● Task material:
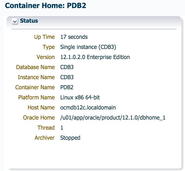Click the Database Name label
Image resolution: width=185 pixels, height=171 pixels.
pyautogui.click(x=35, y=67)
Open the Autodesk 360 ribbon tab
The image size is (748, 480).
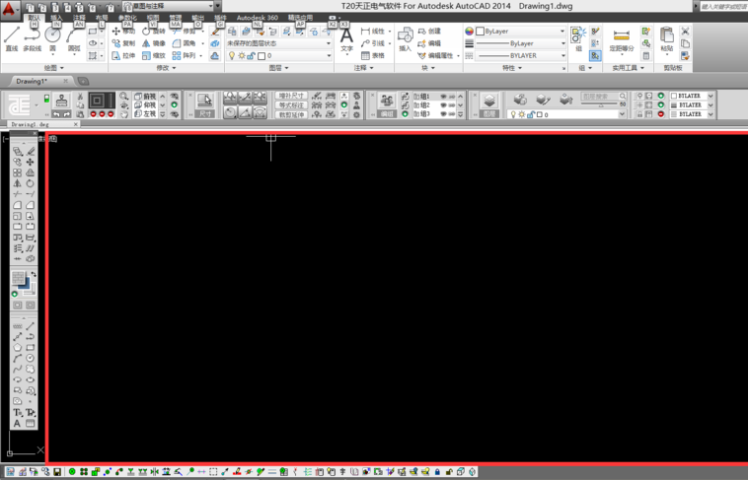pos(259,18)
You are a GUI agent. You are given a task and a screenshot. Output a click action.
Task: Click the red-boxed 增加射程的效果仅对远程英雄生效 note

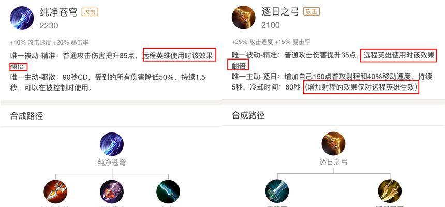[x=361, y=88]
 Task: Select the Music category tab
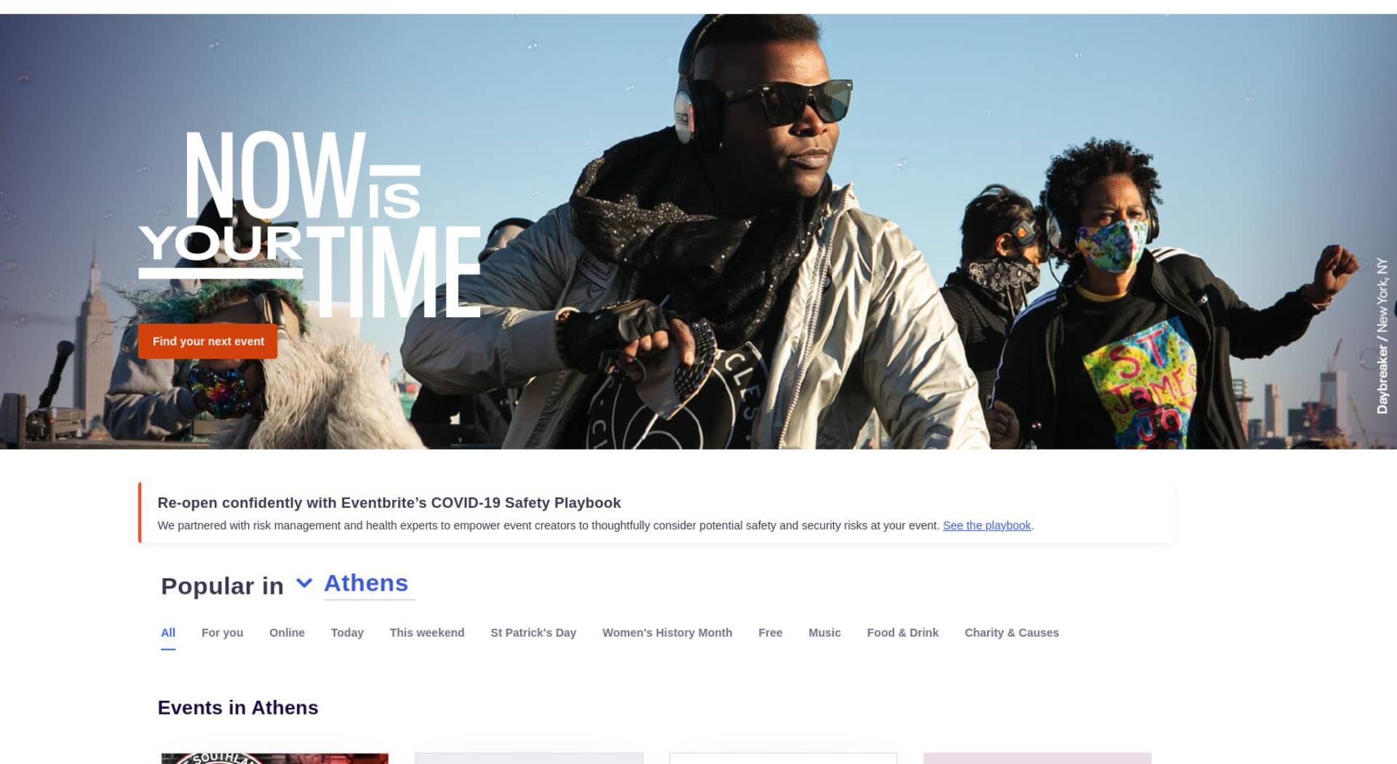[x=824, y=633]
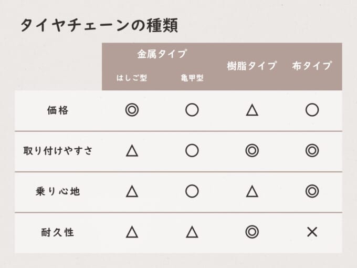Click the triangle for 亀甲型 耐久性

(x=192, y=232)
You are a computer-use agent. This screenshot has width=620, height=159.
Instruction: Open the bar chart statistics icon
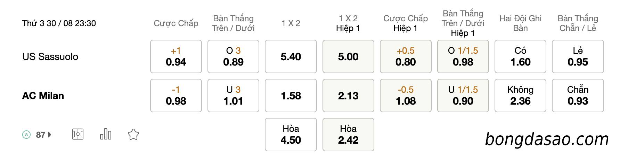106,134
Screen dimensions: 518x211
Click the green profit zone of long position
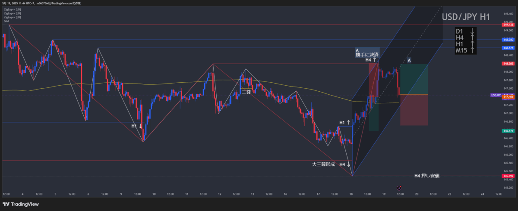414,79
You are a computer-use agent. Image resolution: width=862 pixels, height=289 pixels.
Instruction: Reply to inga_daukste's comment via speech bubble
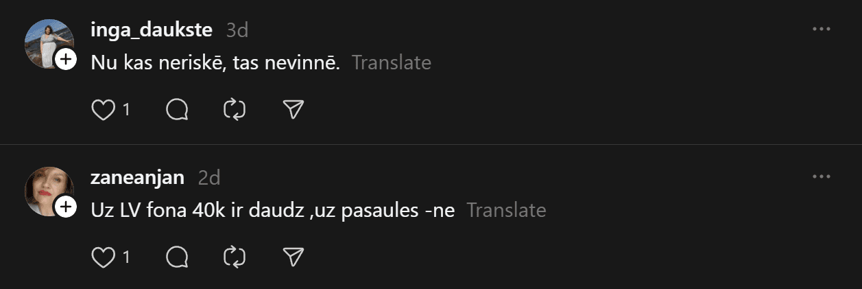pos(177,110)
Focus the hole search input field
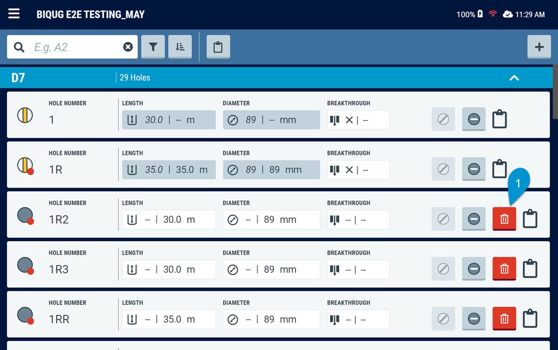558x350 pixels. click(76, 47)
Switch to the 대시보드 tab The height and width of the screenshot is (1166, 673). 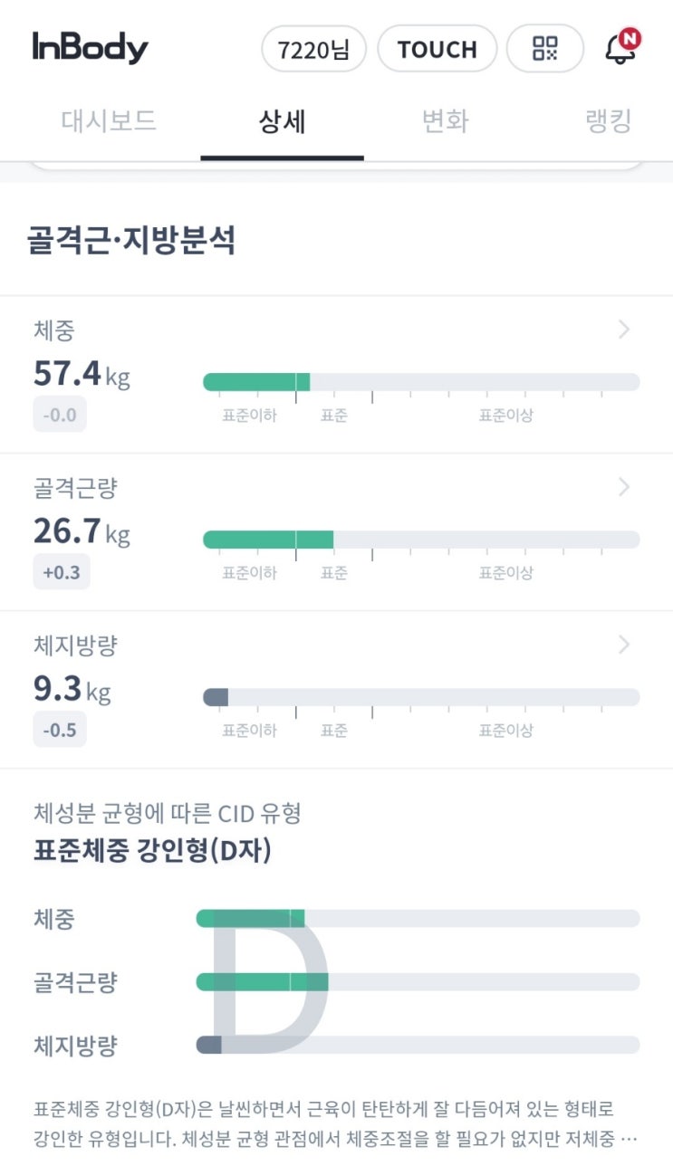click(109, 121)
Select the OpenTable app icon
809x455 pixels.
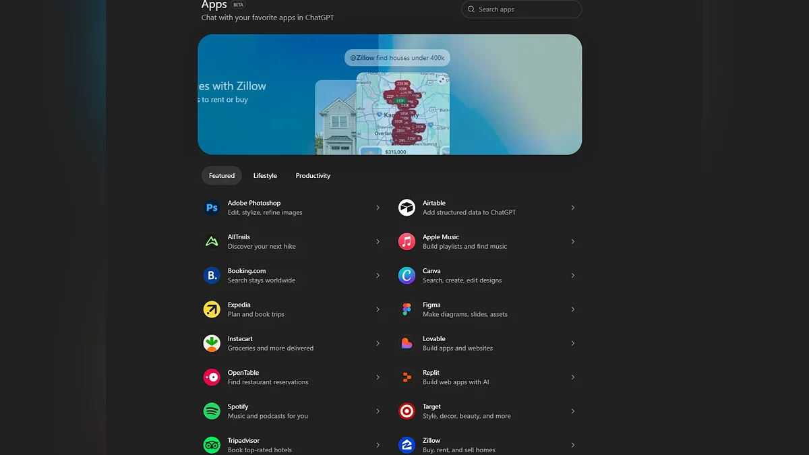[x=212, y=377]
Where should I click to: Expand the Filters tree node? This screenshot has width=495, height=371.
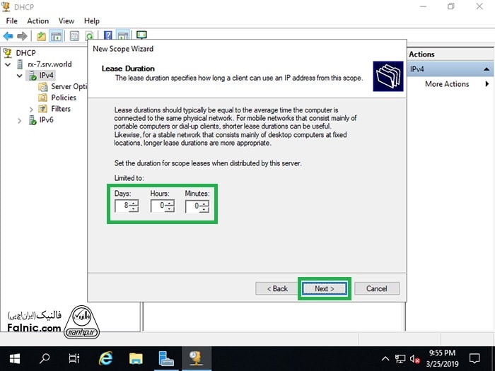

● Try it: Counting every line that holds the string "agent", give the total for the data above and nothing else.

● Exercise answer: 3